Rakyat bukanlah musuh negara saat ini. Mu-suh
negara saat ini ada-lah koruptor dan pencuri pajak. Unjuk rasa itu sekadar
menyuarakan aspirasi. Terlalu berlebihan jika pasukan TNI diperintahkan
merespons aspirasi rakyat dalam unjuk rasa menolak ke-naikan harga BBM.
Peme-rintahlah yang seharusnya menyimak dan merespons keluh-kesah rakyat.
Tangan
Kotor
Reformasi sudah membagi secara jelas peran
TNI dan Polri.TNI fo-kus di bidang pertahanan negara, sedangkan Polri
bertanggung jawab mewujudkan keamanan dan ketertiban umum.

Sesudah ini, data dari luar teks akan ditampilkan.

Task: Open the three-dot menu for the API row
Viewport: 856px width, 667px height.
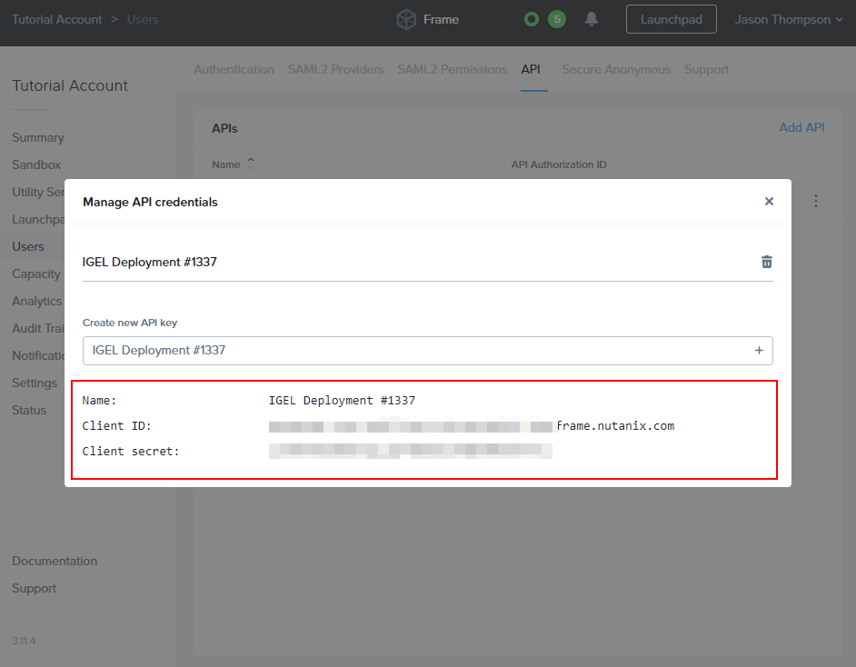Action: point(816,201)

Karena itu, jangan
lagi menyeret-nyeret pasukan TNI untuk mengerjakan apa yang bukan menjadi
bidang tugasnya.
Menko Polhukam Djoko Suyanto menegaskan
pelibatan pasukan TNI dalam pengamanan unjuk rasa menentang kenaikan harga BBM
tidak melanggar aturan. Penjelasan seperti ini dangkal, bahkan cenderung
memperkeruh suasana. Sangat kental semangat untuk mencari cara-cara instan,
termasuk mengggunakan otot. Sama sekali tidak ada kepedulian terhadap nurani
publik.
Padahal, persoalannya bukan sekadar melanggar
atau tidak melanggar perundang-undangan melainkan kualitas kearifan pemerintah
merespons psikologi massa dalam alam demokrasi. Menakut-nakuti publik jelas
tidak arif. Menurunkan pasukan TNI bukanlah solusi. Kalau publik turun ke jalan
berunjuk rasa, mereka ingin aspirasinya tak sekadar didengar tetapi juga
ditanggapi. Bukan justru ditakut-takuti.
Alasan menurunkan pasukan TNI membantu Polri
jika unjuk rasa berubah anarkis. Pertanyaannya, apa benar pengunjuk akan
bertindak anarkis? Mengacu pengalaman beberapa unjuk rasa terakhir yang
diwarnai tindakan anarkis, pertanyaannya berikutnya adalah anarkisme itu oleh
siapa? Oleh murni pengunjuk rasa atau pihak lain yang menunggangi.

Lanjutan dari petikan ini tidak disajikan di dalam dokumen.